March 3, 2014 (CHICAGO)

There are several options to buy and sell online, but Craigslist has become a go-to spot to find local deals, without getting items shipped.

Chicago Police and the Cook County Sheriff's Office say they're seeing an increase in reports of stolen goods on the site and others. The I-Team shows you how Craigslist helped one consumer, while another lost thousands.

This was the Craigslist ad for a 2001 Honda CR-V that enticed 19-year-old Vanessa brown. She paid the seller $2,600 in cash after looking at what she thought was the title with a matching VIN number.

"And I gave him the money and we looked over a couple more things and we left," said Brown.

But five minutes after this Blue Island mother left with her first car, a cop pulled her over because the car did not yet have plates.

"And they came back and said, 'Can I have you step out of the vehicle, you are being arrested for driving a stolen vehicle' and my heart dropped and I said, 'What do you mean a stolen vehicle?'" said Brown.

Brown says she was cuffed and hauled off to a police station on 71st and Cottage Grove where she sat for four hours. She was released without being charged, but police took the stolen car and what ended up being a fake title.

Cook County Sheriff's Office Commander Michael Antone runs a special ops unit that monitors Craigslist. He says it's common for investigators to get reports about questionable goods on Craigslist, eBay and the classifieds site, Backpage.

"You don't know what you are getting. It could be a used item, it can be a counterfeit item, we have seen a lot of that, it could be a stolen item. People don't know. You are buying from a picture, you could download a picture form the internet," said Cmdr. Antone.

Antone and Chicago police both say if you're going to buy used items online, you should ask the seller for a serial number, or for a car, a VIN number. You can then ask police if the item has been reported stolen. On eBay, you can look at a seller's profile and history of sales. You can also report suspicious activity to individual websites.

Karla Shaw turned to Craigslist for help when her South Side condo was burglarized in November.

"And when I went to the computer this is what I saw with my serial number and I said, 'Oh my god that is my computer!'" said Shaw.

A CPD detective got her iMac back for her. The Craigslist seller, Shehzad Nonani says he bought the computer from a street corner on the city's South Side. He wasn't charged.

"I'm out of the $1,300 I paid," said Nonani.

The I-Team tracked him down working at this gas station on the city's South Side.

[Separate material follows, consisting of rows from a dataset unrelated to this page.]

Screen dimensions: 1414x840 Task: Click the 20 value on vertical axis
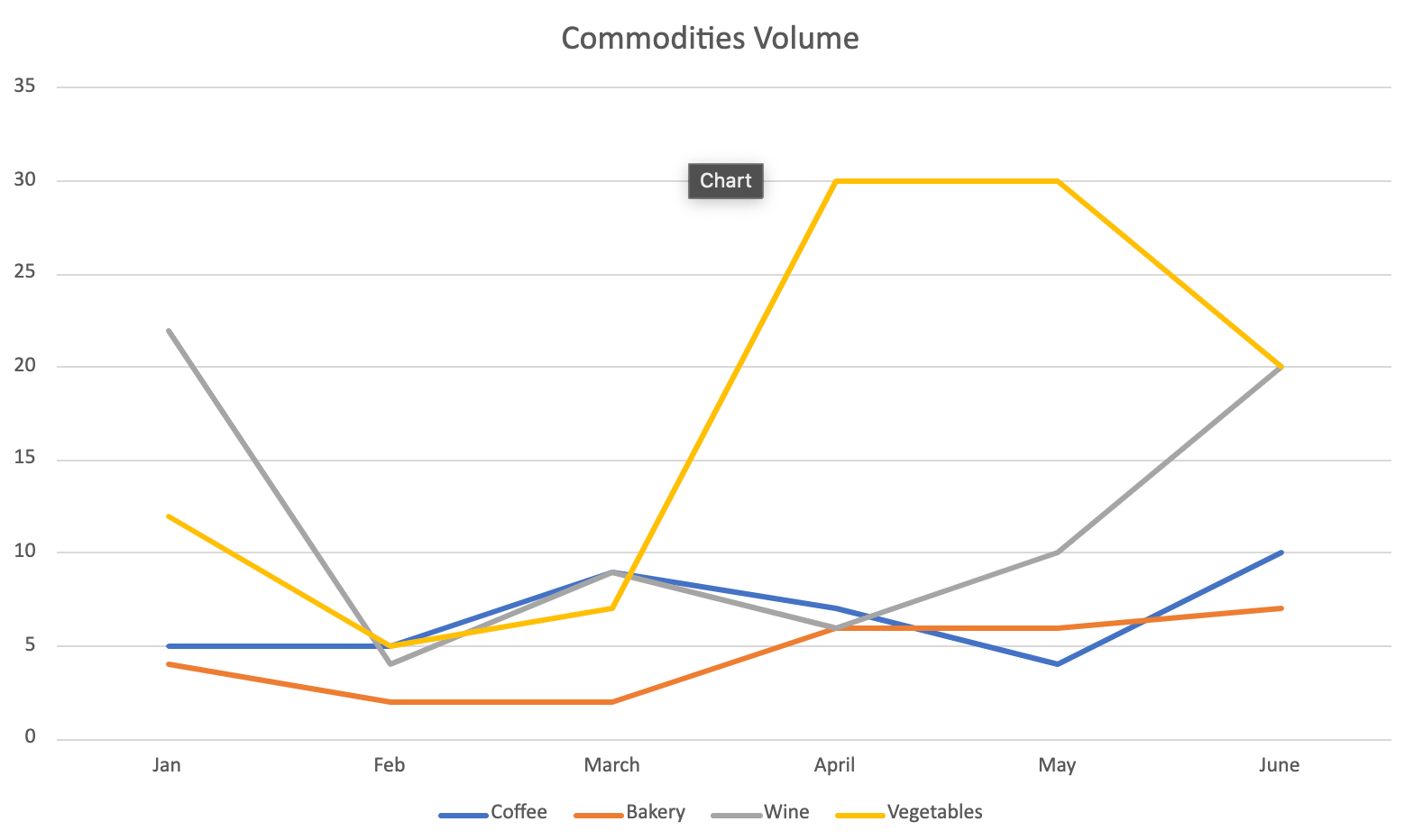pyautogui.click(x=25, y=366)
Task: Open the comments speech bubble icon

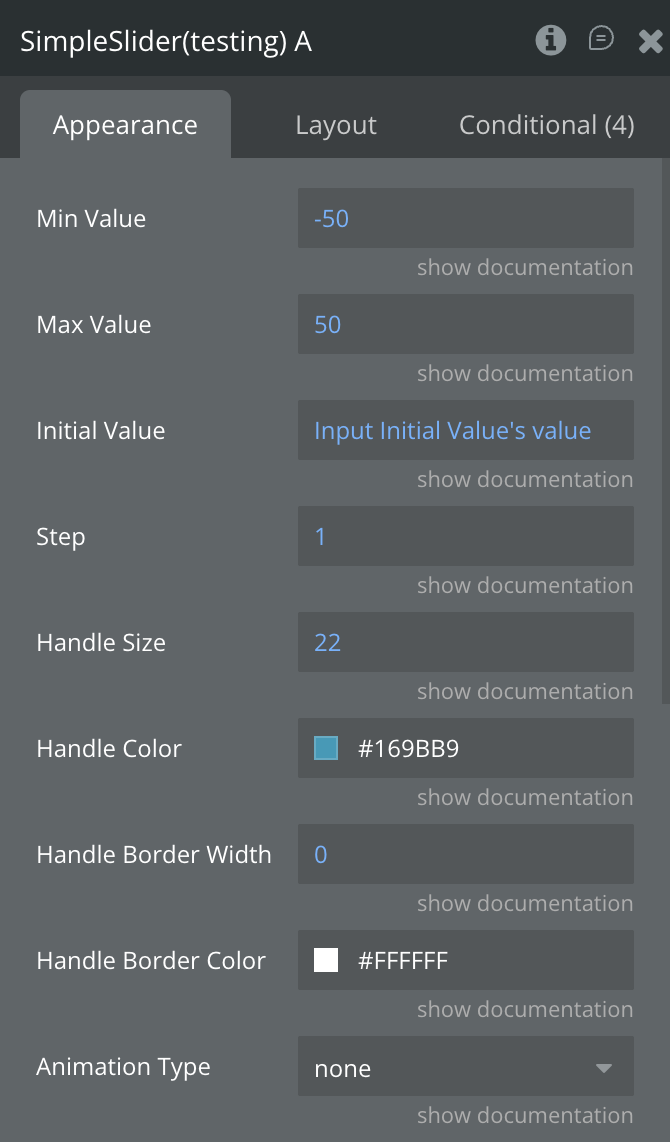Action: (601, 40)
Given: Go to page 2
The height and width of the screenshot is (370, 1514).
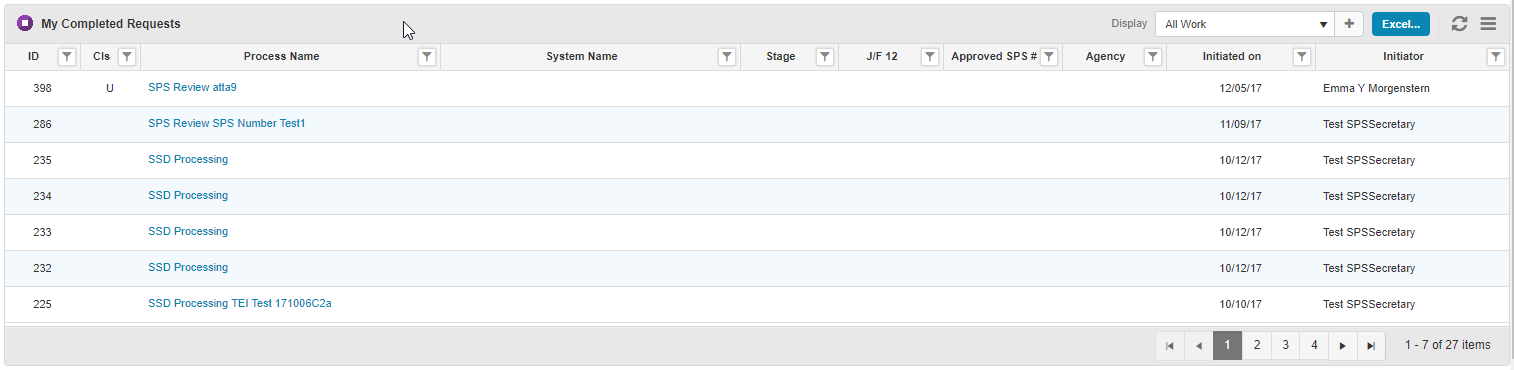Looking at the screenshot, I should (x=1257, y=345).
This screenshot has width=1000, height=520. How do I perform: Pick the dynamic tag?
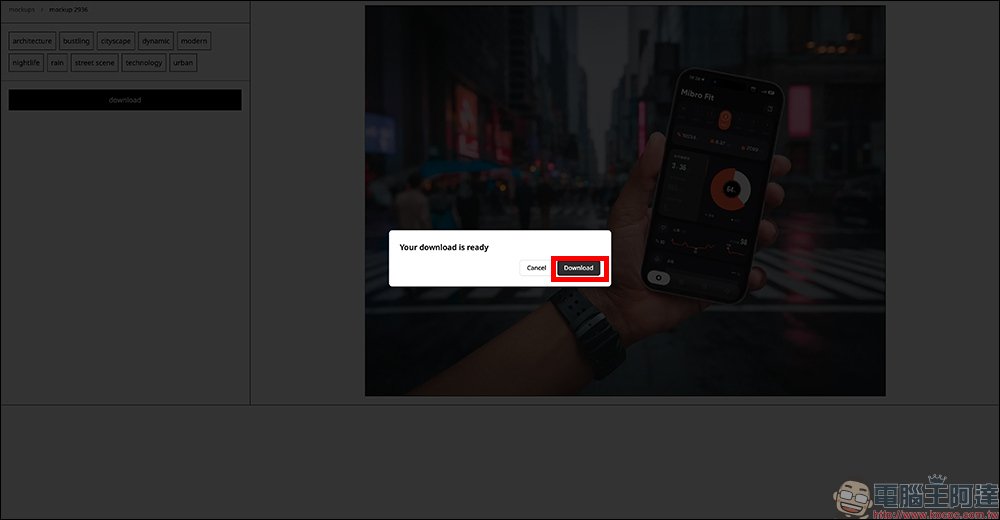click(x=155, y=41)
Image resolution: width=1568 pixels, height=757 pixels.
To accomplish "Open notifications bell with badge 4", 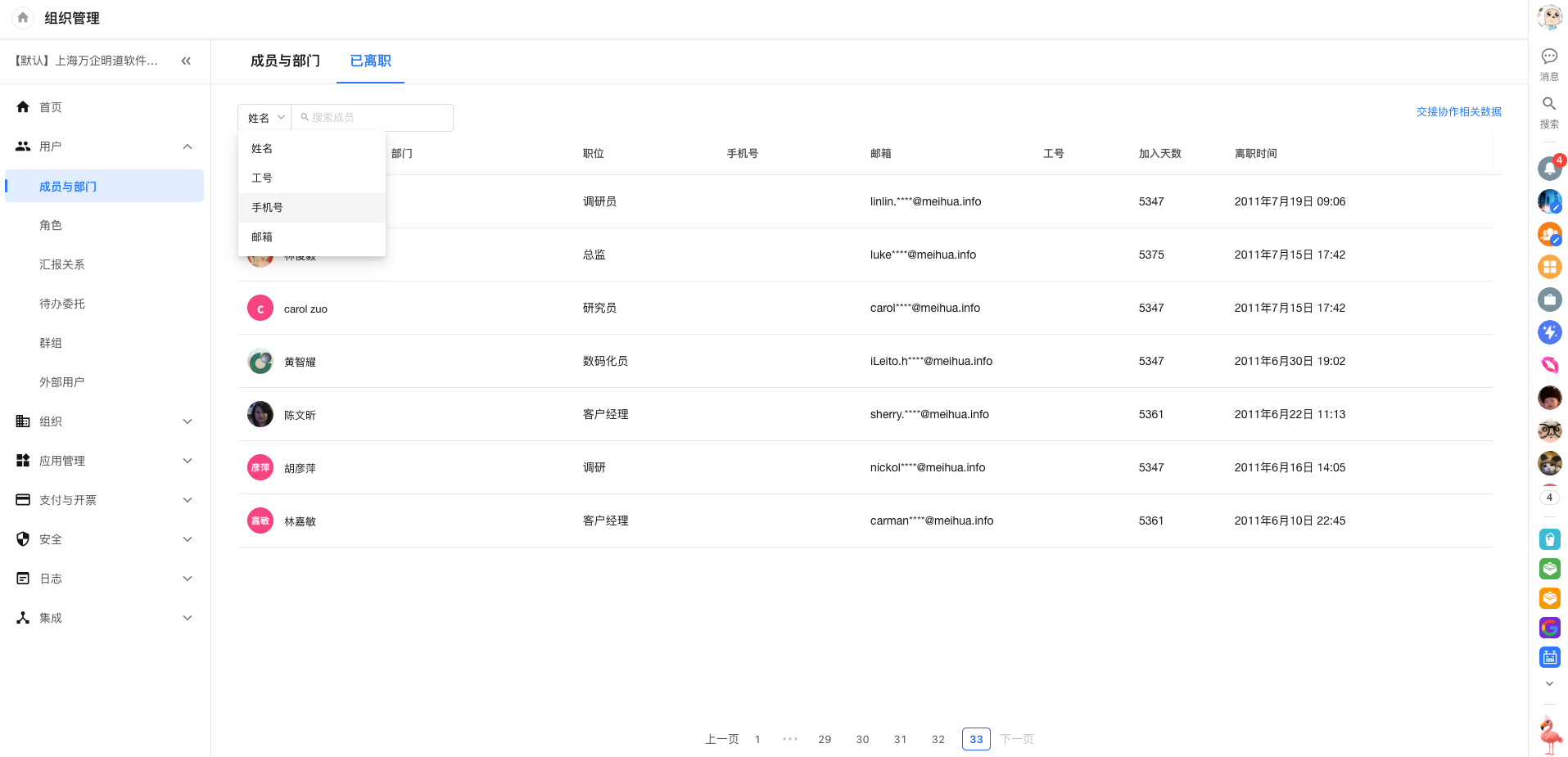I will [1548, 168].
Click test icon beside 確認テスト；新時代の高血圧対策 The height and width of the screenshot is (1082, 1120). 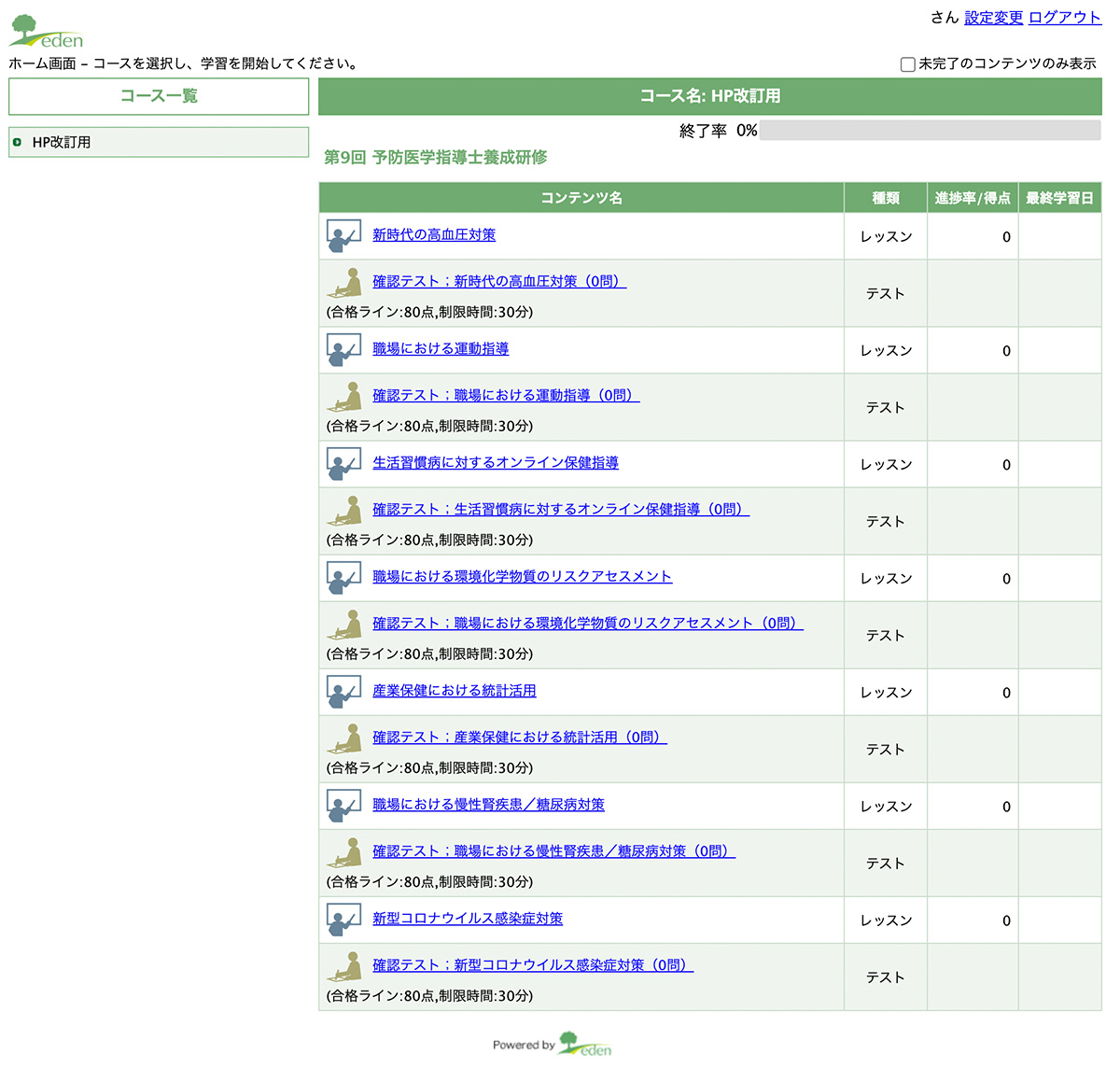coord(343,283)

ABC7's Jason Knowles: "Did you have any reason to believe it was stolen?"
Nonai: "No, like I said the only reason I would get, if I turned it on, it would come up to a password, some sort of Apple ID saying you need a password."

He says the computer log in didn't require a password and it wasn't locked, so he thought it was legit. And that the people who sold it to him may have wiped Shaw's information. Luckily for Shaw, she saved the iMac box.

And there's another way to safely buy used items online. One detective told me you can conduct the transaction in a police department lobby. If a seller has a stolen item, they probably won't want to go to a police department.

Eyewitness News reached out to Craigslist, based in San Francisco, several times, in the last few weeks. No one got back to us.